DATA TO EXAMINE:
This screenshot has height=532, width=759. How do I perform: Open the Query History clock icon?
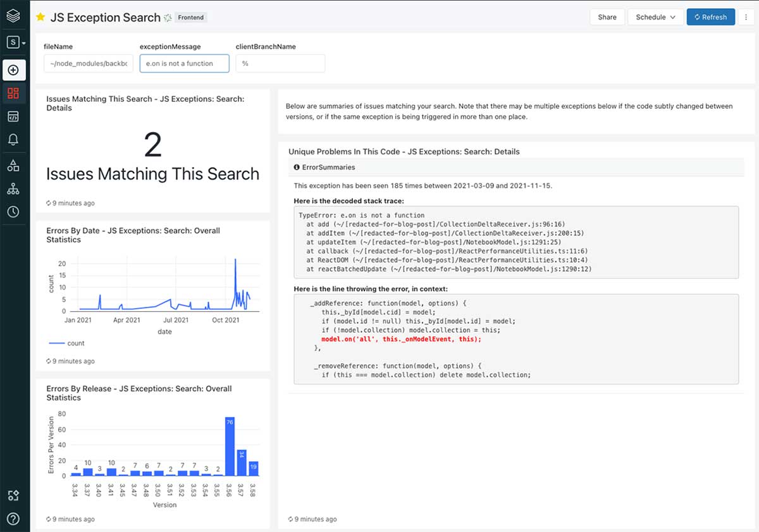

--

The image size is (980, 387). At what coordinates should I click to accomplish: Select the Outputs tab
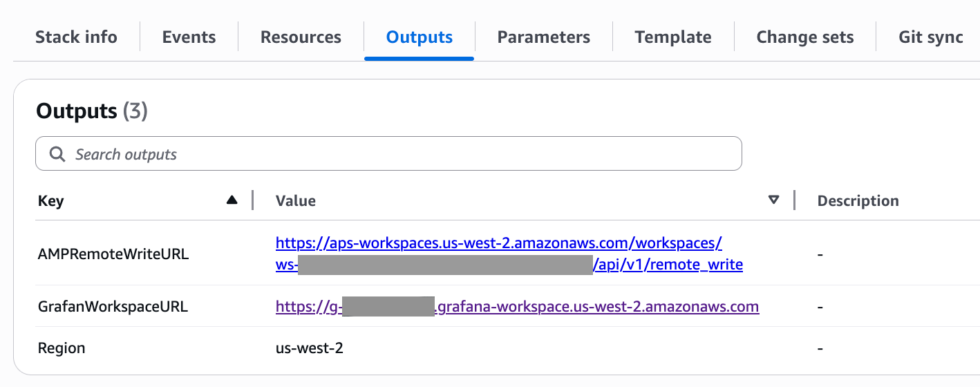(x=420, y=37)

---

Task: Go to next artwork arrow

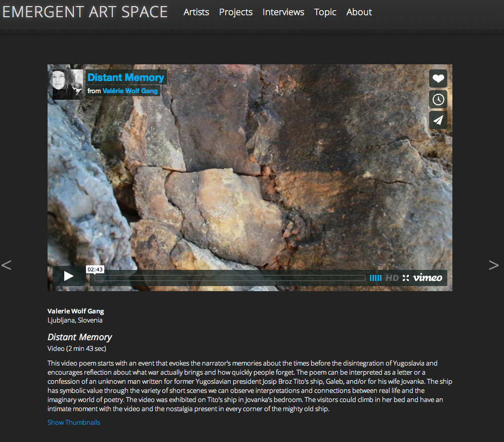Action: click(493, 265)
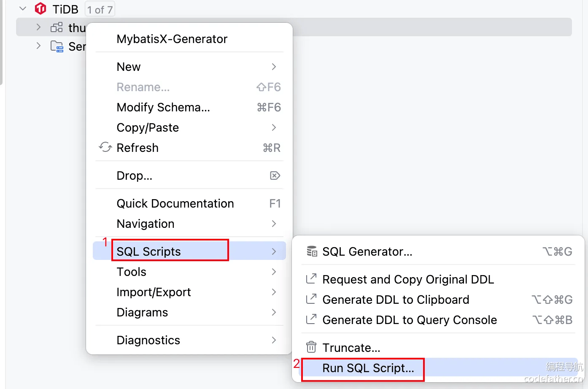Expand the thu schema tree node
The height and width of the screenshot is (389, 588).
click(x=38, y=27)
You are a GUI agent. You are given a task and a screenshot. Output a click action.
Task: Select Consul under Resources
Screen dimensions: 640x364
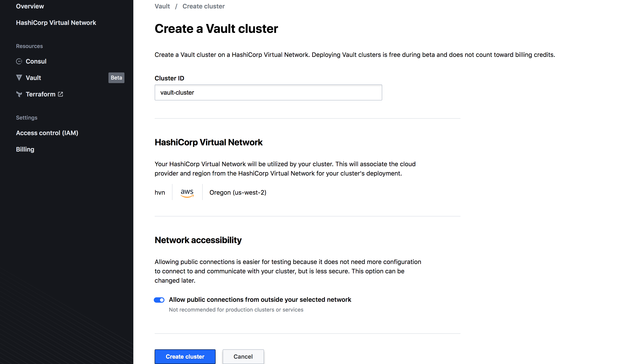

TASK DESCRIPTION: Beginning at the line above that contains "Task: Go to next artwork arrow", repeat each line exactly through the one that contains "Screen dimensions: 640x364", and leave out the pictures.

RESULT FOR THIS TASK:
Task: Go to next artwork arrow

Action: click(493, 265)
Expand the thu schema tree node
The height and width of the screenshot is (389, 588).
click(x=38, y=27)
You are a GUI agent. You are given a task and a screenshot. Output a click action.
Task: Select Consul under Resources
Screen dimensions: 640x364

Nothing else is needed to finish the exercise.